P/O war hier die gängige Abkürzung für die beiden Nachbarorte – Perdido und Olvidado – am Highway 101, dreißig Meilen südlich. Die beiden Städtchen waren einander zum Verwechseln ähnlich, nur gab es in dem einen Büsche am Highway und im anderen nicht.

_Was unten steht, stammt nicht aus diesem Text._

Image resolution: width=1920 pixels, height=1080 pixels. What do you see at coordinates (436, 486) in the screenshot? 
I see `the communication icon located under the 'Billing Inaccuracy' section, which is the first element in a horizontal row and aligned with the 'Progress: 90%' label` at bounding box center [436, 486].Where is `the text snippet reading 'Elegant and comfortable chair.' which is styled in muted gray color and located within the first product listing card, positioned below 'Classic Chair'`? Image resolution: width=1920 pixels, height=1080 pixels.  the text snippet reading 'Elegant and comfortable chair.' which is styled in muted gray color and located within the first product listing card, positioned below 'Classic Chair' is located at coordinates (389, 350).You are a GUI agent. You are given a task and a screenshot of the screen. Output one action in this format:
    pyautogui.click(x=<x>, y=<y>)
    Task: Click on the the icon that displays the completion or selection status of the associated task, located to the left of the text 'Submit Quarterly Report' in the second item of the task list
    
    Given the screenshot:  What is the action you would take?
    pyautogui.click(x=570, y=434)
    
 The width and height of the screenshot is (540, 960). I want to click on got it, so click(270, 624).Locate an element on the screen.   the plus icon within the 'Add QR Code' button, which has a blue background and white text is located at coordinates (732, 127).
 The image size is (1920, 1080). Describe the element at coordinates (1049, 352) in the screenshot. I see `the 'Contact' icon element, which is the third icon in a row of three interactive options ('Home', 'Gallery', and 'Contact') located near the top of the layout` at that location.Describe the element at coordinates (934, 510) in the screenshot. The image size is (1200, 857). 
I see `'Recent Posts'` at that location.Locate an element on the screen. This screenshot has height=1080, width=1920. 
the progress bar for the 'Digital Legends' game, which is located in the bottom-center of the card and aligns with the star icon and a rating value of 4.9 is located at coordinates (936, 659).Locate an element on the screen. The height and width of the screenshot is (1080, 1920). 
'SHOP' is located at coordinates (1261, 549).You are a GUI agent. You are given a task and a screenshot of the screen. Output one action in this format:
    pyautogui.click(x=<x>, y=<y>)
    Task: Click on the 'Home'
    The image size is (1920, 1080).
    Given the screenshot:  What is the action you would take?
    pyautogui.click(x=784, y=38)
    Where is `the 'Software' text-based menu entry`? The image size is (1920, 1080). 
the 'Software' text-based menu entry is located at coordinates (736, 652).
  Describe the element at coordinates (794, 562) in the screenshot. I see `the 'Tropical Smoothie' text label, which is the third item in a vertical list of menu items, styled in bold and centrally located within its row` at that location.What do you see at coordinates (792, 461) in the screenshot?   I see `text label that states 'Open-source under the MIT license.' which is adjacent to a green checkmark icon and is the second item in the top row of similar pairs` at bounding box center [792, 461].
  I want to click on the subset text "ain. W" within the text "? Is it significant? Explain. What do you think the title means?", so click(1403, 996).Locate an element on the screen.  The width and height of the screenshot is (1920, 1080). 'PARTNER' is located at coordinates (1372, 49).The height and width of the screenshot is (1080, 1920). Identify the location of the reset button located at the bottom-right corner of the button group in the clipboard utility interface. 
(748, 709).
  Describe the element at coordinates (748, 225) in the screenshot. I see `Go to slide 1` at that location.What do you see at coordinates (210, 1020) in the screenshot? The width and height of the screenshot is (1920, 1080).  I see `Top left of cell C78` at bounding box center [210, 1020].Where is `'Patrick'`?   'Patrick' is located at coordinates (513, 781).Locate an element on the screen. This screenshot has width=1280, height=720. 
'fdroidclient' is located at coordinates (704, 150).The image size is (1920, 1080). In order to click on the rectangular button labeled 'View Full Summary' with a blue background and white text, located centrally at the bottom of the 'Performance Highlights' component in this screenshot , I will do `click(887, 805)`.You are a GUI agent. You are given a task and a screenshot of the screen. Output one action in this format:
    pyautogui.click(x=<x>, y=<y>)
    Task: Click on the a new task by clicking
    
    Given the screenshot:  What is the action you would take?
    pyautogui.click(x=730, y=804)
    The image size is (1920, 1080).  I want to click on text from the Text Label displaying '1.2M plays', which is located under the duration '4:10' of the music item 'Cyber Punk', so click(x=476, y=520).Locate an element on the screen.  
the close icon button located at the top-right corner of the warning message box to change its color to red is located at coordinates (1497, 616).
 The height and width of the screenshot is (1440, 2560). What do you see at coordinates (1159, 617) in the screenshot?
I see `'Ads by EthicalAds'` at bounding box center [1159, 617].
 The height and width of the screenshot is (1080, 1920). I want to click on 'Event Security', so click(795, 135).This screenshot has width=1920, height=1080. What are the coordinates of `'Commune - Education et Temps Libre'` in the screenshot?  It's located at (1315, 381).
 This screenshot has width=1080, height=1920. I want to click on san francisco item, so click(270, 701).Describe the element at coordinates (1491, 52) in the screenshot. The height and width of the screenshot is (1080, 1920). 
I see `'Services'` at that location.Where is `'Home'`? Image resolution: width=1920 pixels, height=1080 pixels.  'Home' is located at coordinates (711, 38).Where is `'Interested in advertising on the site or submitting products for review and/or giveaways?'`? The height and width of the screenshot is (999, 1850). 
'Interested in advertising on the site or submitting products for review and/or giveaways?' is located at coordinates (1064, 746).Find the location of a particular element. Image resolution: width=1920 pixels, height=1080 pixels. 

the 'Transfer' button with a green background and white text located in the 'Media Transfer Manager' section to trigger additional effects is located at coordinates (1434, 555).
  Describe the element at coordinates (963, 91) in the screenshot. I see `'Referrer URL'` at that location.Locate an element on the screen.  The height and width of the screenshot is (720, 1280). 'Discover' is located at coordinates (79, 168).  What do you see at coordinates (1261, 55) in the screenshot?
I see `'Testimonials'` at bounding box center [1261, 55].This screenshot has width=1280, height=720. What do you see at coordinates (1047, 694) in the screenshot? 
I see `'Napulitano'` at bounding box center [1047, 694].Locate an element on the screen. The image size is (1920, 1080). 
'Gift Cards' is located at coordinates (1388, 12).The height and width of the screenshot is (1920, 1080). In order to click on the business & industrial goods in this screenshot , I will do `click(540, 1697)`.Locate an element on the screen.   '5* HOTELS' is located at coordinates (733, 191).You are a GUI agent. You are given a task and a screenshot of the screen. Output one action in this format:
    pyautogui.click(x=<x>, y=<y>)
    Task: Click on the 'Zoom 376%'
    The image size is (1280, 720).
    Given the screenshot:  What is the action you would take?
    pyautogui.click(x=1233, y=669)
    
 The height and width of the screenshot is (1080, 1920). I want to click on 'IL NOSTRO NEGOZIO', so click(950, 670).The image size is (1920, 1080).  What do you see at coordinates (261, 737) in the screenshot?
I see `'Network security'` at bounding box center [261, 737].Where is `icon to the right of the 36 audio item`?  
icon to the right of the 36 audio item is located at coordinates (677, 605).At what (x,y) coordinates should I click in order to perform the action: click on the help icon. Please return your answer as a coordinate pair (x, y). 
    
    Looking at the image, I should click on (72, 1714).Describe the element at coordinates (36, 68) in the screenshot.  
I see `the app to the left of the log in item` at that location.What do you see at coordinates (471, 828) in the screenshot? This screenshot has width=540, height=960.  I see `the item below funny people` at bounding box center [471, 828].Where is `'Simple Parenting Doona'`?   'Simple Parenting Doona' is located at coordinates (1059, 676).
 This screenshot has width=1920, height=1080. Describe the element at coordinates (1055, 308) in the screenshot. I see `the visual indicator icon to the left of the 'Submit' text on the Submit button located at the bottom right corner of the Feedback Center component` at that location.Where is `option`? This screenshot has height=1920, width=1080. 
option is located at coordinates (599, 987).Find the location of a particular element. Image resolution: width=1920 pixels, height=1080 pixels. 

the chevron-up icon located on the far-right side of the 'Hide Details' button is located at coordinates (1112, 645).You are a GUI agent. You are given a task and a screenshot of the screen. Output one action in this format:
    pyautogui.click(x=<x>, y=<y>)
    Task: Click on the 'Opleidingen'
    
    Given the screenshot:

Im allgemeinen wurden beide in einem Atemzug genannt – P/O.

Jonahs Ton veränderte sich plötzlich. »Du hast mir gefehlt.«

Ich ignorierte das und dachte mir schleunigst einen Vorwand aus, um dieses Gespräch abzubrechen, ehe es persönlich wurde. »Hoppla! Ich muß Schluß machen. Ich habe in zehn Minuten einen Termin und möchte vorher noch mit Lieutenant Whiteside sprechen. Kannst du mich verbinden?«

»Na klar«, sagte er, und ich hörte, wie er mehrmals rasch hintereinander auf die Gabel seines Telefons drückte.

Als sich die Telefonistin meldete, bat er um eine Verbindung mit dem Betrugsdezernat. Lieutenant Whiteside war gerade nicht an seinem Schreibtisch, wurde aber binnen kurzem zurückerwartet. Ich hinterließ meinen Namen und meine Nummer mit der Bitte um Rückruf.